RECORDS FOR THE EXERCISE »
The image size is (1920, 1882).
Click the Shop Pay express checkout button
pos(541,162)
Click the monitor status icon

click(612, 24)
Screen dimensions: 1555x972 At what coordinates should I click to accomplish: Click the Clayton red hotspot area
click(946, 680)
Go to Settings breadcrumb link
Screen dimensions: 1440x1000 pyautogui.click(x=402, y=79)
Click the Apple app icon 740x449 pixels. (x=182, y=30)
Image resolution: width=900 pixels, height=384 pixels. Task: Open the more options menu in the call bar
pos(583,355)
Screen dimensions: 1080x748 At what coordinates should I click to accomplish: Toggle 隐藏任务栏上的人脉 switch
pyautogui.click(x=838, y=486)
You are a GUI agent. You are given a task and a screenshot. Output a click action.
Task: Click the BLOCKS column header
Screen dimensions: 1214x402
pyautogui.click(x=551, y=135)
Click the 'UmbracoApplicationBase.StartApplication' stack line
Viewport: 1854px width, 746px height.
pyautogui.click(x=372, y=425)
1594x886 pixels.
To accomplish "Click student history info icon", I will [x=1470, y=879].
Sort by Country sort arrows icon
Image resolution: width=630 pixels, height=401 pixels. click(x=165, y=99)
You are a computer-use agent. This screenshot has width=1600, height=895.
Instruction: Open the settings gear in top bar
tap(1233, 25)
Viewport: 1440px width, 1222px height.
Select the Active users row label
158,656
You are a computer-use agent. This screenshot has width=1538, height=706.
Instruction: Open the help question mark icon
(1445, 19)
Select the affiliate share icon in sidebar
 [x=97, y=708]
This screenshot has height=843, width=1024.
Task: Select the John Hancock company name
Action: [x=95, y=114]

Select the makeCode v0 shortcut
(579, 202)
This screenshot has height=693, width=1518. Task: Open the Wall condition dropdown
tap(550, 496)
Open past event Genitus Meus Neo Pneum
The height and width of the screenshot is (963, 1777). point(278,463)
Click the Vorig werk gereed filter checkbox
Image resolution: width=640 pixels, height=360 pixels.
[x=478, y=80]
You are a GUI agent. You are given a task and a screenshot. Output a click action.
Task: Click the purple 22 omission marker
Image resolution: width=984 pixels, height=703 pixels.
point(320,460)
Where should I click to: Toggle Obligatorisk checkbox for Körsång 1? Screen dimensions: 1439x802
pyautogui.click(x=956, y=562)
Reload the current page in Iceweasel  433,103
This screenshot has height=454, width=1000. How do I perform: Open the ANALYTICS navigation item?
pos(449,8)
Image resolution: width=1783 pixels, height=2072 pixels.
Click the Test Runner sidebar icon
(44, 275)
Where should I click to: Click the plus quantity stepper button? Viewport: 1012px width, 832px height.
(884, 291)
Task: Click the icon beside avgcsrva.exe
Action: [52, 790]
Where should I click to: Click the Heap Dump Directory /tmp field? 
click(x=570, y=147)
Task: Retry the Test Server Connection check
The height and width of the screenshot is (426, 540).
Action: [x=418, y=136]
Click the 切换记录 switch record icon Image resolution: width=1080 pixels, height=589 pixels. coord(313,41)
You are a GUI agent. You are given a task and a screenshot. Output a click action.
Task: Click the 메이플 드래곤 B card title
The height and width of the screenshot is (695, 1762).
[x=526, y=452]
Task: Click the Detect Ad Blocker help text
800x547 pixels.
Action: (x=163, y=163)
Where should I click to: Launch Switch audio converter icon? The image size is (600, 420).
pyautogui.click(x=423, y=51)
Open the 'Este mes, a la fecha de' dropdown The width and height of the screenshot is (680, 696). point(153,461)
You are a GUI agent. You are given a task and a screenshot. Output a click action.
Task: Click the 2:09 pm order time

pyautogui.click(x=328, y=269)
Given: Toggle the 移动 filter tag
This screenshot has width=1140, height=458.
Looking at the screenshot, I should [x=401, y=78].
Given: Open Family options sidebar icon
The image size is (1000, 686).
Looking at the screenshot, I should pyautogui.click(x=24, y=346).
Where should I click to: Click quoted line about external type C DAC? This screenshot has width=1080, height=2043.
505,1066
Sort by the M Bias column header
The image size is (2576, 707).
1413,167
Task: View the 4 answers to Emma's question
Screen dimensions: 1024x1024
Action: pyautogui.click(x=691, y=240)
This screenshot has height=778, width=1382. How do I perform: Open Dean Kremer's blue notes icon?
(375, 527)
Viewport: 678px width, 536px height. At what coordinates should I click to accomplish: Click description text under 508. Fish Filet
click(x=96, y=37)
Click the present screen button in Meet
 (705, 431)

REQUIRED ACTION » Working from the listing above, pick out every line that has "column" and copy it.

RESULT »
Task: Click the BLOCKS column header
Sort by the M Bias column header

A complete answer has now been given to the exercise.